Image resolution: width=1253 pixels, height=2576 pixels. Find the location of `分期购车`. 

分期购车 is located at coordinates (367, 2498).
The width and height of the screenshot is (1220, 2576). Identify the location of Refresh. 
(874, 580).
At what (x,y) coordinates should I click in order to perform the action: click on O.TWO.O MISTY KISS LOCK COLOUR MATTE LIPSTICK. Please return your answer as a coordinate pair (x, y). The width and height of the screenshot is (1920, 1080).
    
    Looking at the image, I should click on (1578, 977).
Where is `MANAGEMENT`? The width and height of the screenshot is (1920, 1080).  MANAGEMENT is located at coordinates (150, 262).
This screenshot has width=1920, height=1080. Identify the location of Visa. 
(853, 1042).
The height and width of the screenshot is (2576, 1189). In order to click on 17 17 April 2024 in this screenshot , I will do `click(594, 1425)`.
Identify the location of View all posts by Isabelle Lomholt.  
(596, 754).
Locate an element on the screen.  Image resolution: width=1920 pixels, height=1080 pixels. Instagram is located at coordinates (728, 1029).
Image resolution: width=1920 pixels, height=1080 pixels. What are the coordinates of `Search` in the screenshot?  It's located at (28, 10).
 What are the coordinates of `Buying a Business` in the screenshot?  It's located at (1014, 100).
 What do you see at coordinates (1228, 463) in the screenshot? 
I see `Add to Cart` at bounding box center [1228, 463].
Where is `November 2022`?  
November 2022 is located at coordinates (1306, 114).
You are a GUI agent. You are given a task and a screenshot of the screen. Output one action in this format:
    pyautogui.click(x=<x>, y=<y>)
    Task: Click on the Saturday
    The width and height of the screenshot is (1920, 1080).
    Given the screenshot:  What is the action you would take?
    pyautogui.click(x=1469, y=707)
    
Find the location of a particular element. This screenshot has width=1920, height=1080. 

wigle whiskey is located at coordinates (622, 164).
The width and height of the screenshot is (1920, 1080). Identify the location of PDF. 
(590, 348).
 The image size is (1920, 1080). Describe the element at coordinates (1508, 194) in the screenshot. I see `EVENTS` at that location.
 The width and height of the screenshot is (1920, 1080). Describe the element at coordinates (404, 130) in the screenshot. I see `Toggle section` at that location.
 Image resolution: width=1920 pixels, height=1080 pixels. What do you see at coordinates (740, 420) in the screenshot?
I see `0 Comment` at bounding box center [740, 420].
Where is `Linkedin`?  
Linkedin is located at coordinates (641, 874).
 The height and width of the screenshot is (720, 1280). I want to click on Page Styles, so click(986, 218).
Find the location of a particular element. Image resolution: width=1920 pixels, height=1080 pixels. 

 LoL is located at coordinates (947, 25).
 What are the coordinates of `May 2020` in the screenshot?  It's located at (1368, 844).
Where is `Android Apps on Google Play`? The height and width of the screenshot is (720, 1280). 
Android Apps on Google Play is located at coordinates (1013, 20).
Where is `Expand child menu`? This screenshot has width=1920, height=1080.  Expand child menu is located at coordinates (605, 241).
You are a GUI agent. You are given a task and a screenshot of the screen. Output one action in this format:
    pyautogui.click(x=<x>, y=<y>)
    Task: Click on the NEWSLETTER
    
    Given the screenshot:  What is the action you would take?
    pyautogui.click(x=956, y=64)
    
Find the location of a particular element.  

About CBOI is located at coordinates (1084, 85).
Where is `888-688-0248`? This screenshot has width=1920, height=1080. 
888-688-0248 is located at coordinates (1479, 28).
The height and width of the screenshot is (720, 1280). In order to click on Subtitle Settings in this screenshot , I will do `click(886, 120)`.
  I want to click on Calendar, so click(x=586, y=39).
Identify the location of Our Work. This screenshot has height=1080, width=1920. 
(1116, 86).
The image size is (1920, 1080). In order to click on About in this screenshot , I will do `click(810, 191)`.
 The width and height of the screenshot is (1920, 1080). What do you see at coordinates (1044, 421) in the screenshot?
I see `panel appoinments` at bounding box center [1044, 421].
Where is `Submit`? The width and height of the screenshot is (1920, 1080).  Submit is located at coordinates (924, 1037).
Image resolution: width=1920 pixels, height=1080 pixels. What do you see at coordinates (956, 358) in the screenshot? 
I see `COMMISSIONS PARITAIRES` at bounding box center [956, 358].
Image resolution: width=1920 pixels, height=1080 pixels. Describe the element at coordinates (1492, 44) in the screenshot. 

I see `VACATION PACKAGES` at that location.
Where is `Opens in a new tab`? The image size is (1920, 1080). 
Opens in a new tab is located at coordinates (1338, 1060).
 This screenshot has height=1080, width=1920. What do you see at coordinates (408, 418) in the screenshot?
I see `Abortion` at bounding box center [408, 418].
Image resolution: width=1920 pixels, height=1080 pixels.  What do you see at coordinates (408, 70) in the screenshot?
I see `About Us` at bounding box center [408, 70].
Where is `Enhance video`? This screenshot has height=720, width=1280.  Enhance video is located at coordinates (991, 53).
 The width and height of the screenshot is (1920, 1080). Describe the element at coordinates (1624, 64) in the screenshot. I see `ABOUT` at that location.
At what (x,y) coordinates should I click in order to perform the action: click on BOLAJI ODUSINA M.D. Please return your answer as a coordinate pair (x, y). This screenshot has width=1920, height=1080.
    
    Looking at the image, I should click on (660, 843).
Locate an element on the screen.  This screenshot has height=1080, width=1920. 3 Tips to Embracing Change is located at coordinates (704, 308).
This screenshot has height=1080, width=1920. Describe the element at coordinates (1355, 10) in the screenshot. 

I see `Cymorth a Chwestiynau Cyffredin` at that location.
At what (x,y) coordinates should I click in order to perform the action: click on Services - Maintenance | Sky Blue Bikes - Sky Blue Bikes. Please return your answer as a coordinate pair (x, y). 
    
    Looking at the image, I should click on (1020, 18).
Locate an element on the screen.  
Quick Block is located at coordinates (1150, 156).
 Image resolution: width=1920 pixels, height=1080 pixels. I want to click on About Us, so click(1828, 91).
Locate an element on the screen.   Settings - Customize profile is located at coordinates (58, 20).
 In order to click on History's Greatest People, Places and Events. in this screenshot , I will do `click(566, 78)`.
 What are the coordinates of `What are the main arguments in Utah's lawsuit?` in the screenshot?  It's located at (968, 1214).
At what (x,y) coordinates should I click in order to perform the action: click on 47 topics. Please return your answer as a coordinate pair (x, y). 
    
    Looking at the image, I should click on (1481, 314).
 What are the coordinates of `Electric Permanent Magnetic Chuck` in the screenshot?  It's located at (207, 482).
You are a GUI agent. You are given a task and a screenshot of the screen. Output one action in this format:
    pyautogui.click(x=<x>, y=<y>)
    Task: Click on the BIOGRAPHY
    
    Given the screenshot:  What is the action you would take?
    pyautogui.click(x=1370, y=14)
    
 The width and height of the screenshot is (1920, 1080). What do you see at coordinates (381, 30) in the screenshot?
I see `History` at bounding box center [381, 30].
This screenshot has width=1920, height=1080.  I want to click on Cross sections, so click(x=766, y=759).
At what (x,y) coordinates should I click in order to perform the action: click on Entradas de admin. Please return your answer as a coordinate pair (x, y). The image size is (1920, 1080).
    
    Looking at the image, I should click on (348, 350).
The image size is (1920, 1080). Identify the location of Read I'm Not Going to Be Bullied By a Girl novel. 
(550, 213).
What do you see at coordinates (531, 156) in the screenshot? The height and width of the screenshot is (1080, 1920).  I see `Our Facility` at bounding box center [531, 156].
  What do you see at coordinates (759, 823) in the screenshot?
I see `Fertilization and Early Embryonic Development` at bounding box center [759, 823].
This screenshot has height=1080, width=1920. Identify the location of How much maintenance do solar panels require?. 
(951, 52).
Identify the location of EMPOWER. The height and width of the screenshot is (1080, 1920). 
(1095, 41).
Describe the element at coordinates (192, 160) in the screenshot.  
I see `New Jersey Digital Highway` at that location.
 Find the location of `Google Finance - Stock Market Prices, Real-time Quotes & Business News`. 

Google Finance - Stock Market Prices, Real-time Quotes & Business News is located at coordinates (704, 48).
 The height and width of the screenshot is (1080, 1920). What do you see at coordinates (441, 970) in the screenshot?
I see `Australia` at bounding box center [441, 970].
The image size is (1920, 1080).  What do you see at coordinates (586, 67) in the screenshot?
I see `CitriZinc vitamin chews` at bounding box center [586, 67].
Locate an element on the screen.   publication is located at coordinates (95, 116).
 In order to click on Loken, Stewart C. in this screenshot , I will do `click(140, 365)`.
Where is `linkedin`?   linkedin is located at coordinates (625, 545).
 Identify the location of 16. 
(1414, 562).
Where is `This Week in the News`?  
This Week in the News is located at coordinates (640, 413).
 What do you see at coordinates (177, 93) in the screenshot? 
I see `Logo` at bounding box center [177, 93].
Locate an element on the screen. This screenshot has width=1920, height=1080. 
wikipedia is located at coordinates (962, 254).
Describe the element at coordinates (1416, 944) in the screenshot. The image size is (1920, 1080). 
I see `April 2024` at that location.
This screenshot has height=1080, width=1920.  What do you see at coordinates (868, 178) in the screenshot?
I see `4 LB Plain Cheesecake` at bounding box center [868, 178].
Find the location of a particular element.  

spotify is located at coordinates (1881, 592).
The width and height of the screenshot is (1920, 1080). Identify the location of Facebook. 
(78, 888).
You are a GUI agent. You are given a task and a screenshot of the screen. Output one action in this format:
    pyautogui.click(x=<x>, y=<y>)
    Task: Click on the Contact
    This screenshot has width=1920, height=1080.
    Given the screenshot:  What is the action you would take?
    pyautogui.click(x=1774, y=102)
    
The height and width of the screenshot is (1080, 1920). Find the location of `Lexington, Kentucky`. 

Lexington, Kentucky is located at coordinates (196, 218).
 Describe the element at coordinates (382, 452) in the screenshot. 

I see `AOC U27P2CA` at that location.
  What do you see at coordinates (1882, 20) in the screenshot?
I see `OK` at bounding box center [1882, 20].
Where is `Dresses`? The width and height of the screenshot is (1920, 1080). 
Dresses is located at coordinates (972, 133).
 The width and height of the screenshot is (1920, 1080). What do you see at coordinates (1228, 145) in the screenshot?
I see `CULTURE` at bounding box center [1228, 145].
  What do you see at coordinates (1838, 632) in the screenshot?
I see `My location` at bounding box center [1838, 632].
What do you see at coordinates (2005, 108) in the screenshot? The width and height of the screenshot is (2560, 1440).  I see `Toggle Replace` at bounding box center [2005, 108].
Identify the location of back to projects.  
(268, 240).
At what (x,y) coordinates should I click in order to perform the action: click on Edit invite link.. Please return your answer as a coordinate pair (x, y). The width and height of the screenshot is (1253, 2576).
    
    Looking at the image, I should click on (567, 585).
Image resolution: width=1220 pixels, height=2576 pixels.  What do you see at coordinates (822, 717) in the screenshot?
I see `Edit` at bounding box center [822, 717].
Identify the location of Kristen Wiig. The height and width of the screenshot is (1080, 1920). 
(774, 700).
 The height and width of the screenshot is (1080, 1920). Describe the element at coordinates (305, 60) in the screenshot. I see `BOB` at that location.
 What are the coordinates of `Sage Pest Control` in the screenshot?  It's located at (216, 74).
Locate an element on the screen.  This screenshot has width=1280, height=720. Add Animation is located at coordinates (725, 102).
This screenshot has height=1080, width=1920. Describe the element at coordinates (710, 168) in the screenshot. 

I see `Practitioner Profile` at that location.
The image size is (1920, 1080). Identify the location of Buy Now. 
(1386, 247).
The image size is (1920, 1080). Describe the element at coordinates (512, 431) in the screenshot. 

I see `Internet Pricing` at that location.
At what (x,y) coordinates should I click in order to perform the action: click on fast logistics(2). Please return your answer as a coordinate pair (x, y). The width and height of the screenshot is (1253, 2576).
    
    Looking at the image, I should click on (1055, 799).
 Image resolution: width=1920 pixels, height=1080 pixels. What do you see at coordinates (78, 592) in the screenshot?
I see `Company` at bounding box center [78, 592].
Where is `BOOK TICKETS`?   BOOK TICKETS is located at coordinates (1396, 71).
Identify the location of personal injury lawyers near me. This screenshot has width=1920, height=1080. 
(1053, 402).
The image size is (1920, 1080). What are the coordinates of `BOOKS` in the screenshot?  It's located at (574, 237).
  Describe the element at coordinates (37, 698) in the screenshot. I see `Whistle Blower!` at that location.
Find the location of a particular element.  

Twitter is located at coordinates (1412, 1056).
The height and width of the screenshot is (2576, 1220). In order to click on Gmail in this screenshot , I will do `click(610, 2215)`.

-=-=-

▶ **DO THIS**: Please extract the lines of the records above, from the line containing "coordinates (95, 116)." through the line containing "center [177, 93].", inclusive, and reproduce them without any change.

▶ **EXERCISE ANSWER**:
Locate an element on the screen.   publication is located at coordinates (95, 116).
 In order to click on Loken, Stewart C. in this screenshot , I will do `click(140, 365)`.
Where is `linkedin`?   linkedin is located at coordinates (625, 545).
 Identify the location of 16. 
(1414, 562).
Where is `This Week in the News`?  
This Week in the News is located at coordinates (640, 413).
 What do you see at coordinates (177, 93) in the screenshot? 
I see `Logo` at bounding box center [177, 93].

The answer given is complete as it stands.